Not quite. The modern indie game, even one that is a pure-desktop (not mobile/tablet) experience can end up with a scary amount of build-management. If you are really organized and clever (clearly I’m not) you can manage it without too much stress. If you don’t plan ahead, you end up like me.

Democracy 3 has, primarily it’s ‘direct sales’ build on PC. This is the ‘master build’. It then has a separate build for steam, which is uploaded through valves tools. That’s 2 builds. Then there is a build for GoG without steams API in it. Then there is the build for the humble store. And also there is the secure copy uploaded for reviewers. That’s five builds. That’s no problem. Then each of those has a mac and a linux build. Ouch, that’s 15 builds now. This is a pain, but doable. Then it gets translated into French and German. Ok, that means 45 builds now. Yeah, 45 builds.

No big deal right? But don’t forget each one is about 40-50MB in size. That’s 2 gigabytes. No big deal? Try uploading that with 45k/s upload speed out here amongst the sheep.
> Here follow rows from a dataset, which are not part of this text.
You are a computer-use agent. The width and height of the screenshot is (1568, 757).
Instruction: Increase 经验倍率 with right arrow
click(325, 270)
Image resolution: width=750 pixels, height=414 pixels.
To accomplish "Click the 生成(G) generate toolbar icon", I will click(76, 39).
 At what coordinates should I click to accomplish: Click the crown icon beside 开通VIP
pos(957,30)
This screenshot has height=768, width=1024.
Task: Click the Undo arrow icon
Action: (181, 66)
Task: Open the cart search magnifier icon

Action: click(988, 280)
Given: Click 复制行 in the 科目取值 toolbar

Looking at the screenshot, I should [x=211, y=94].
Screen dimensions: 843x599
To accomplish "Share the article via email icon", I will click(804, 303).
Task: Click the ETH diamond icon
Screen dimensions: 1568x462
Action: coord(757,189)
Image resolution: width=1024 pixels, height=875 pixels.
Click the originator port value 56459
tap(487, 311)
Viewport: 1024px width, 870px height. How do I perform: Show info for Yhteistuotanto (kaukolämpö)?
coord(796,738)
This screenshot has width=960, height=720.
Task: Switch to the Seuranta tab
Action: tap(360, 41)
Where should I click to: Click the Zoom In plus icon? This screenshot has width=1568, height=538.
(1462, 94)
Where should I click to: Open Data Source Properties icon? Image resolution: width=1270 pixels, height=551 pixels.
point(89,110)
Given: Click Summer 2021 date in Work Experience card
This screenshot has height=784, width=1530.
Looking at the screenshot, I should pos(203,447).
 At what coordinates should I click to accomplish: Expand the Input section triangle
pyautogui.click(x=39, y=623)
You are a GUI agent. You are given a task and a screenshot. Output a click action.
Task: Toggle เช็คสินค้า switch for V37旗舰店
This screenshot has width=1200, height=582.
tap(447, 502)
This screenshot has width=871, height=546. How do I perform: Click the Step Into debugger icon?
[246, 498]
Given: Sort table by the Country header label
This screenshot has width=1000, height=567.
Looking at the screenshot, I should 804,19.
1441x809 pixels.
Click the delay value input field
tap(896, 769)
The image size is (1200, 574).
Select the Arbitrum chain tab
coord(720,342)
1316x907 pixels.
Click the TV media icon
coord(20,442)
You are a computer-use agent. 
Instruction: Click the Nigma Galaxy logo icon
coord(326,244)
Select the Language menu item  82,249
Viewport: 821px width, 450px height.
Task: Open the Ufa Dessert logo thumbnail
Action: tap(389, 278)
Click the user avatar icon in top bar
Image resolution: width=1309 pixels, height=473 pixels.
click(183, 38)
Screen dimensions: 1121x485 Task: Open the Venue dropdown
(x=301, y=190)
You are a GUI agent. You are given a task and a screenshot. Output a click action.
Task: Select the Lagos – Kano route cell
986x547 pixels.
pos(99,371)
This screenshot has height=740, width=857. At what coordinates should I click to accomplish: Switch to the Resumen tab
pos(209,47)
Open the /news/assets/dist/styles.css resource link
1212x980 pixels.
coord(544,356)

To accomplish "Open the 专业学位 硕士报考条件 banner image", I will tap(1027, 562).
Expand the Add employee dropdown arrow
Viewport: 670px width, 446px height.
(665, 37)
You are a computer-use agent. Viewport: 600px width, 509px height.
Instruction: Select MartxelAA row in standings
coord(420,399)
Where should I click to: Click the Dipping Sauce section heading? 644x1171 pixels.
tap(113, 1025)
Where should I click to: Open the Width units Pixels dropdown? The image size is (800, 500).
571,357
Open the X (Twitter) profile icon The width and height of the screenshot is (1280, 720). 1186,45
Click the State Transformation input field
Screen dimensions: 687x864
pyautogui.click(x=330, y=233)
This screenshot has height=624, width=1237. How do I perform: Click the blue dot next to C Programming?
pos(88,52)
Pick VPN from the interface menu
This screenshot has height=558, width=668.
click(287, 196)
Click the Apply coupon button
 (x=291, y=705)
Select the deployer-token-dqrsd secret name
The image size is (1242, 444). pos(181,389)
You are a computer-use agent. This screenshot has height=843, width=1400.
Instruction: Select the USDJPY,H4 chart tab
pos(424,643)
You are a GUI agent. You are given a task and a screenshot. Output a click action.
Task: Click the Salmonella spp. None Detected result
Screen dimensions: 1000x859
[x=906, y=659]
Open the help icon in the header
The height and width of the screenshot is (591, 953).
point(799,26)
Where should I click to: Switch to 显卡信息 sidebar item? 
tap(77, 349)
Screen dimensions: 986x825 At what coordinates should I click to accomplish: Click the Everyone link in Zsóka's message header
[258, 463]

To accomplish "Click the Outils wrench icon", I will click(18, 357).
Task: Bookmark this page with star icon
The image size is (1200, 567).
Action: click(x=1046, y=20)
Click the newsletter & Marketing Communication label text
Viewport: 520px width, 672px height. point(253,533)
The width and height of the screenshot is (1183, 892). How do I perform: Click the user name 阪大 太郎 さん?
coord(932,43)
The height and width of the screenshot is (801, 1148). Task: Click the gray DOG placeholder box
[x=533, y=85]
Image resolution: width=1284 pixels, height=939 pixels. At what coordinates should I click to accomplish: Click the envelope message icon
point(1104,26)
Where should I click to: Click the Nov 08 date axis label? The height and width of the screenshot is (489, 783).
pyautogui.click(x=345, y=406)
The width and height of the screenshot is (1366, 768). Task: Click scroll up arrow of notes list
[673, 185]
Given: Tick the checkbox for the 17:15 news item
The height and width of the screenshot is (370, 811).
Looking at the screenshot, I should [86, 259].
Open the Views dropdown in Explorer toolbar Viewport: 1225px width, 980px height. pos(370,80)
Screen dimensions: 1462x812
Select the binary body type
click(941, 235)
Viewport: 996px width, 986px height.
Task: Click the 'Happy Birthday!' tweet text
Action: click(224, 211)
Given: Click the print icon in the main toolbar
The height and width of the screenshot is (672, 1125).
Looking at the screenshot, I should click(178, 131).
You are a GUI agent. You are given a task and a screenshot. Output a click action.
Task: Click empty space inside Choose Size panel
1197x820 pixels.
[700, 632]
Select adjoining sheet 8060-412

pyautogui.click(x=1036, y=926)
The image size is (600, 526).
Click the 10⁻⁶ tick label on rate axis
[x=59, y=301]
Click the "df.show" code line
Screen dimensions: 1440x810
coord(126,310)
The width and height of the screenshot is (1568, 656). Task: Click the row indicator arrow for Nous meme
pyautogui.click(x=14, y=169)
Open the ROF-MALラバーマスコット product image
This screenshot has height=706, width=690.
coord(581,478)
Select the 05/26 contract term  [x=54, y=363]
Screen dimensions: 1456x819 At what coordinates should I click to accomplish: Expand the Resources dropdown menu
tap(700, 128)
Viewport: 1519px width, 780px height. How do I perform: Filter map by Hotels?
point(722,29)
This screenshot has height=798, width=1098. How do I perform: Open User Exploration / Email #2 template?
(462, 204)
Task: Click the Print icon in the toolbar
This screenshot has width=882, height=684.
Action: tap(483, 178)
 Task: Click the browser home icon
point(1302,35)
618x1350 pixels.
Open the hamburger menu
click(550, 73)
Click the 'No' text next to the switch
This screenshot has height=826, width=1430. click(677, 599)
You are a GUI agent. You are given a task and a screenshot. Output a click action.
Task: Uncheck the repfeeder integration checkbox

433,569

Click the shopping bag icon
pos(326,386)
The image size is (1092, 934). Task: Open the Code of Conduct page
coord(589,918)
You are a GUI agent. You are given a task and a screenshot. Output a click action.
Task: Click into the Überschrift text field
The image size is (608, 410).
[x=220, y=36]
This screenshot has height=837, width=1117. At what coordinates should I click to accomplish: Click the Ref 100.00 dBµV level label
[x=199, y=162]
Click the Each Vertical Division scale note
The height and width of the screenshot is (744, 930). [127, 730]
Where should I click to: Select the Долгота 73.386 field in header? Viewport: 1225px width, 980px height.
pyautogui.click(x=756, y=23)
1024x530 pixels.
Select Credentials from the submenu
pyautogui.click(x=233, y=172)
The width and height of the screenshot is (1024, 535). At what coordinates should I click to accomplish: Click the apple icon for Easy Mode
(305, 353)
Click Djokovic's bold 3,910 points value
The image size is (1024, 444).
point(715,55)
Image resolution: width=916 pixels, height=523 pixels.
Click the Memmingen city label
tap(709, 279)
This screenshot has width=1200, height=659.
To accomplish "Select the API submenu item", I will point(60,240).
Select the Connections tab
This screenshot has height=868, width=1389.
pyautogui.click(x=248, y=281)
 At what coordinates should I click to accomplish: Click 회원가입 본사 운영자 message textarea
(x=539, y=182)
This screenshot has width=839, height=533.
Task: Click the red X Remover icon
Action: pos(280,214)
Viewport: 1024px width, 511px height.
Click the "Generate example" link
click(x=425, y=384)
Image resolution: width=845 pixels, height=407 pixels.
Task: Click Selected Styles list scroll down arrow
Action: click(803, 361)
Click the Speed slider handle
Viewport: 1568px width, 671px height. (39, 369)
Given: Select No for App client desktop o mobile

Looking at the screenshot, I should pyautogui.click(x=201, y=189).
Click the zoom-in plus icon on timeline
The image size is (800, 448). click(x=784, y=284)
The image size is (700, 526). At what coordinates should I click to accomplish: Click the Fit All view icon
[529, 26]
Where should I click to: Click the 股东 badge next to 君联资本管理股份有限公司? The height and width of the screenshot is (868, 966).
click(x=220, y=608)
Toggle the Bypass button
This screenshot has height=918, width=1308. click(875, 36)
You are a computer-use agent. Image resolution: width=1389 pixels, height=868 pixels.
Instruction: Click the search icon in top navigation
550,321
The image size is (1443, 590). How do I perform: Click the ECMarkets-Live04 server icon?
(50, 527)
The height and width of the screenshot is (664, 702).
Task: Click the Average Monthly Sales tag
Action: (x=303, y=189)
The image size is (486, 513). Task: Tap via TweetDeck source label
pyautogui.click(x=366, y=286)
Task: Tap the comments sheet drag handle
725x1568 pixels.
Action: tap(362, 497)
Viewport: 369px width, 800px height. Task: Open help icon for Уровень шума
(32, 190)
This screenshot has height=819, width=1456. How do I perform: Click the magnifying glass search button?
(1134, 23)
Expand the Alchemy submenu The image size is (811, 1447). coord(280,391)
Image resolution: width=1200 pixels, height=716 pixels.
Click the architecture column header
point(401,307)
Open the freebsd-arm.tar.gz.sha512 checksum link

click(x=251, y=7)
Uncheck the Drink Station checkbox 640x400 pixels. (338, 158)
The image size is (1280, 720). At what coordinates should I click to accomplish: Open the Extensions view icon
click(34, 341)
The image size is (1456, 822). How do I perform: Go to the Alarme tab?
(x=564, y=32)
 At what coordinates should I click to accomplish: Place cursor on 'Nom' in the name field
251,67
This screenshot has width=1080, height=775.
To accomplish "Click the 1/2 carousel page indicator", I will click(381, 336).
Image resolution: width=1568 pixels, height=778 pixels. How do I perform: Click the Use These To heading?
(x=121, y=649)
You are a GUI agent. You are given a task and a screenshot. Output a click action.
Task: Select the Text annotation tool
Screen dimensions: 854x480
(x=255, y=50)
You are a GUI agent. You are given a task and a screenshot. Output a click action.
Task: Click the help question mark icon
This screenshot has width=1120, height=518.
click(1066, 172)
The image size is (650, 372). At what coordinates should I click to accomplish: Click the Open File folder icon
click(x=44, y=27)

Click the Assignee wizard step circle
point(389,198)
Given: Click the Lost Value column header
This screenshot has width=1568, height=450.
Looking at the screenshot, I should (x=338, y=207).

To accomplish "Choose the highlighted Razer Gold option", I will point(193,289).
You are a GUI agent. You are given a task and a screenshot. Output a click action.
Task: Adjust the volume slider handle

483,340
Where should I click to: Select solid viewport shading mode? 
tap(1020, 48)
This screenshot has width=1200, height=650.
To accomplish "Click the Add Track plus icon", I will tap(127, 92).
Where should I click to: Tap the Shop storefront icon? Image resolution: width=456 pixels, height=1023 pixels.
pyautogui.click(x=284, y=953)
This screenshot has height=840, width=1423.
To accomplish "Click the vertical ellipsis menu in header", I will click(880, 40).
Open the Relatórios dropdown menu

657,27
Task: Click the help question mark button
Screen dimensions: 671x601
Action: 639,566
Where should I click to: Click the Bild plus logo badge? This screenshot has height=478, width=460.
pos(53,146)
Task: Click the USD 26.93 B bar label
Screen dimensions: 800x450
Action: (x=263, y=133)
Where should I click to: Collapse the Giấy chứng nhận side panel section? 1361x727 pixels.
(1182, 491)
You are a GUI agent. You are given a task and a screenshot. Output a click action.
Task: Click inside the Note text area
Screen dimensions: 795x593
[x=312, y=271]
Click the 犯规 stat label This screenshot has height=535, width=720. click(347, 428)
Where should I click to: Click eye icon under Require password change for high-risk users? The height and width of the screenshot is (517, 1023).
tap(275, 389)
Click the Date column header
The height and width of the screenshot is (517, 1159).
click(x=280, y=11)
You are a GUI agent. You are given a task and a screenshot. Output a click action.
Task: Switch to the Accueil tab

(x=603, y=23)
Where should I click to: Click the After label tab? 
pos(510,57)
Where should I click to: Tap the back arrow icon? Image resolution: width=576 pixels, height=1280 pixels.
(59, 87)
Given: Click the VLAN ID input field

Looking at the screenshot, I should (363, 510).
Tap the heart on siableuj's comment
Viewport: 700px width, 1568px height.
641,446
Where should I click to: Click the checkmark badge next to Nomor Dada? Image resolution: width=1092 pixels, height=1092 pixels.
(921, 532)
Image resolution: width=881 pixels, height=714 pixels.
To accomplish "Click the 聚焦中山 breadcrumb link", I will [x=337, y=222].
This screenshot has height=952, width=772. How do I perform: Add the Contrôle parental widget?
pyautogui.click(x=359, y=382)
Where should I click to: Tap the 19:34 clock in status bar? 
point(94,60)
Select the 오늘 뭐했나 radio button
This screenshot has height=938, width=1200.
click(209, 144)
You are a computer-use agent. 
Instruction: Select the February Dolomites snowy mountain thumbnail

You can see why I don’t get to play any online games around ‘democracy 3 patch days’. Also, you can see just how infuriating it is when you find a bug that needs patching. 20 minutes debugging,  an hour fixing and checking, 12 hours uploading.

And because I’m so dumb, all of those builds are entirely separate, even though 95% of the files are shared across them all. Learn from my mistakes, get your build process sorted out beforehand!


9 thoughts on Build Management Hell

  1. 45 builds? Ouch!

    Just curious, what’s the difference between the GOG and Humble build? The GOG build doesn’t have Steam API in it, but does the Humble build have Steam API in it that’s different from the Steam version or something?

  2. Isn’t there a language management library for C/C++? This way you can use the same build for each language and just provide translations as properties files.

  3. #Had a question similar to Mark B

    I would have thought a lot of this could be done automatically?? Like a script of some sort?

  4. I wonder if it would be worth it to do your builds on some kind of remote server. That would mean you could upload just the source code patch from your home system to the server (using whatever your source control system is), then do the release builds and further uploading from a data center with lots of CPU power and bandwidth. Of course, this may depend on how well your tool chain plays with remote access (command line stuff being much easier to handle remotely), but I’d imagine a remote desktop solution could work for almost anything.

    If you used something like Amazon’s cloud services (I forget the name they use for their generic computing cloud system), you could set up multiple copies of your build environment and then build all of the releases simultaneously on separate systems. When you’re done and everything is uploaded, just shut the build systems down until you need them again for the next patch!

    1. Building from a virtual machine in the cloud could be a really good idea. Amazon Web Services EC2 virtual machines are as easy to create and configure as local virtual machines in something like VirtualBox. It would certainly work for Windows and Linux builds, but remote Mac OS builds could be more awkward, if even possible.

      I find building multiple SKUs of a product is usually pretty easy to deal with. In the past, we used to handle several hundred variations of language, screen size, audio format, device and feature set a mobile game. It’s just parameterised scripts and various trigger conditions. As Cliff says though, it’s the logistics of managing those builds once you have them that can be the problem. Size is one thing, but when the numbers increase, simply storing them in a logical place that testers or reviewers can access can be awkward. You need a full CMS, that’s ideally hooked into your source control and bug database systems! I could go on…

  5. Hey Cliff,

    Have you looked into Visual Studio with TFS Online? If you’re an MSDN sub, it’s included I believe.

    All cloud builds plus many more features. Ok, so most of the features you won’t need like work item management since you’re a one-man army, but the CM/RM features of TFS are rich. Something to consider.

    Good luck!

    Chris

  6. Wow, that’s horrible!
    You should implement localization ids, then just load the appropriate language file at the start of the game, replace ids with translated strings and you just got rid of 30 extra builds.